B – Bilat air ent, RR 22

C – HR 130, BP 96/52

D – GCS 15

E – Looks dry

Clinical findings

  • BM 26

  • Ketones raised

  • Smells of pear drops

 

Why we simulated?

DKA is a common presentation to the ED and can lead to severe consequences. We often forget that mortality rates have fallen significantly in the last 20 years from 7.96% to 0.67% [1]. Improved understanding and treatment has been key to this, but we must remember the potential harm that failing to manage these patients correctly can have.

I wonder how many of us have been discussing a patient with DKA and been told they "just need more fluid"? It is true that patients with DKA can have significant fluid deficit and for an adult this is typically 100ml/kg. However we must be mindful of the risk of cerebral oedema, especially in adolescents.

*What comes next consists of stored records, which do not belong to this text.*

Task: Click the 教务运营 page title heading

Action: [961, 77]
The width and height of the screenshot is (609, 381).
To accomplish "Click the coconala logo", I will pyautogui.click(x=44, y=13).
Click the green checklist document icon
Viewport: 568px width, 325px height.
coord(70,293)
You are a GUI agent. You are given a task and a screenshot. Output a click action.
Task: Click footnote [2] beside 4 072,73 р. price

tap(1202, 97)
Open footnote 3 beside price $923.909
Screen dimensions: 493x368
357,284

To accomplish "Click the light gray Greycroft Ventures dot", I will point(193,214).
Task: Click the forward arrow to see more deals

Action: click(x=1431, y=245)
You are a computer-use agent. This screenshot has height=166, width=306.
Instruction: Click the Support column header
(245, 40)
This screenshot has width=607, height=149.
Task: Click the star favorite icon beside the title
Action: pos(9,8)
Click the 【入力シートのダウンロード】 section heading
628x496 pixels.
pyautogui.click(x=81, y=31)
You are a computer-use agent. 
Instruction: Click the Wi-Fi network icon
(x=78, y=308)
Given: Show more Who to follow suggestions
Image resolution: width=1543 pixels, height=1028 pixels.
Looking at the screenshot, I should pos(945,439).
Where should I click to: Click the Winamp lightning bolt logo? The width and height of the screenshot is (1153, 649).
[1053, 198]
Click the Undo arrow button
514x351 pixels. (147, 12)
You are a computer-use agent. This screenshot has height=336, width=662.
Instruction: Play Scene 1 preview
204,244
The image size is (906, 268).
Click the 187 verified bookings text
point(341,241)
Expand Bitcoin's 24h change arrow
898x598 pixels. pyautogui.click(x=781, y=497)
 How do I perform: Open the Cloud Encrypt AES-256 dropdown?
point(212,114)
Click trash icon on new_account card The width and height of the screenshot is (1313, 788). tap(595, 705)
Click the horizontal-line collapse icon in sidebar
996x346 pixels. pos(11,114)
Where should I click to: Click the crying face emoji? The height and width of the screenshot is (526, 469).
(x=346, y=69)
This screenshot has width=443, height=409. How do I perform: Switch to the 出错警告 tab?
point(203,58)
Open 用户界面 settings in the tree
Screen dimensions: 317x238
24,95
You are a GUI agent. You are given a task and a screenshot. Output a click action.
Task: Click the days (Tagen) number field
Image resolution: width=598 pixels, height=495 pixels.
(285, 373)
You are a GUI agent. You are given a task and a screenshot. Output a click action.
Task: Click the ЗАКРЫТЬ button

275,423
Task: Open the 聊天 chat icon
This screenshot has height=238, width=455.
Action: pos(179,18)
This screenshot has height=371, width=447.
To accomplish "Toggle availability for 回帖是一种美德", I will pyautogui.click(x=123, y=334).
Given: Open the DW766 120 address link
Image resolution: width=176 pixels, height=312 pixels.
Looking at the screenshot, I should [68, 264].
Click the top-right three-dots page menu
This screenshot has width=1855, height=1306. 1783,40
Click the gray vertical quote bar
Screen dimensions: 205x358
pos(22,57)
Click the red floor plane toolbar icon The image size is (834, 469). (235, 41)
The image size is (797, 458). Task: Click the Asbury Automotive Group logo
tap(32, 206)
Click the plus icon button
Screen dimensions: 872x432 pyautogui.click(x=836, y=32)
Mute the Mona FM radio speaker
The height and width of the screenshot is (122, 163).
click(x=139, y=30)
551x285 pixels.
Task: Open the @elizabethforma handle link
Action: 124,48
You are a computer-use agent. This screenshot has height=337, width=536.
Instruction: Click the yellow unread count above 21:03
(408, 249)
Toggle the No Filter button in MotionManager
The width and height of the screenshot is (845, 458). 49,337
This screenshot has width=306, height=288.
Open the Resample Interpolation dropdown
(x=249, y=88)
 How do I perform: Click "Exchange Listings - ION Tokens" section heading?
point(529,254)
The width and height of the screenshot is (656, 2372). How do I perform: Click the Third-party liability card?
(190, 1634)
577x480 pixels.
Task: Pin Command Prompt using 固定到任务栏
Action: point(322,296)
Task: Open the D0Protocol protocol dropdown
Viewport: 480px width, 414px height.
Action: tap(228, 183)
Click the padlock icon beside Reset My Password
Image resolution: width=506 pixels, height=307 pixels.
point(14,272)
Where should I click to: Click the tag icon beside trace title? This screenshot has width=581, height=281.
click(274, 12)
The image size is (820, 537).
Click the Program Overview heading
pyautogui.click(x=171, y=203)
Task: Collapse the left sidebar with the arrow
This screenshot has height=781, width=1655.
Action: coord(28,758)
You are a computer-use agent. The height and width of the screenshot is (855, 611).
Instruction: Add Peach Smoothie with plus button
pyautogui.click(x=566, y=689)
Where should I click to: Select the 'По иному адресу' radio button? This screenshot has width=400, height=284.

The role of the Emergency Department team must be to identify those with DKA and to start treatment – your department will likely have its own guideline however the Joint British Diabetes Society's guideline is also worth looking at. We must also assess our patients for presence of severe features and escalate their care appropriately.

 

Assessment of Severity[1]

The presence of one or more of the following may indicate severe DKA.
  • Blood ketones over 6mmol/L
  • Bicarbonate level below 5mmol/L
  • Venous/arterial pH below 7.0
  • Hypokalaemia on admission (under 3.5mmol/L)
  • GCS less than 12 or abnormal AVPU scale
  • Oxygen saturation below 92% on air (assuming normal baseline respiratory function)
  • Systolic BP below 90mmHg
  • Pulse over 100 or below 60bpm
  • Anion gap above 16 [ Anion Gap = (Na+ + K+) – (Cl- + HCO3-) ]
Diagnostic Criteria
  • Blood glucose > 11.0mmol/L or known diabetes mellitus
  • Ketonaemia > 3.0mmol/L or significant ketonuria (more than 2+ on standard urine sticks)
  • Bicarbonate (HCO3-) < 15.0mmol/L and/or venous pH < 7.3

References:

  1. Joint British Diabetes Societies Inpatient Care Group – DKA in Adults
 

 

Learning outcomes

  1. Assigning a team leader and stepping back from the patient allows an overview.

  2. Re-assessment and verbalising to the team can help formulate a plan.

  3. The DKA prescription chart lists the severe features of DKA.

Positive feedback

  • Asked for and used the pro forma/DKA chart.

  • Instigated an appropriate fluid challenge.

  • Considered the possibility of an underlying cause.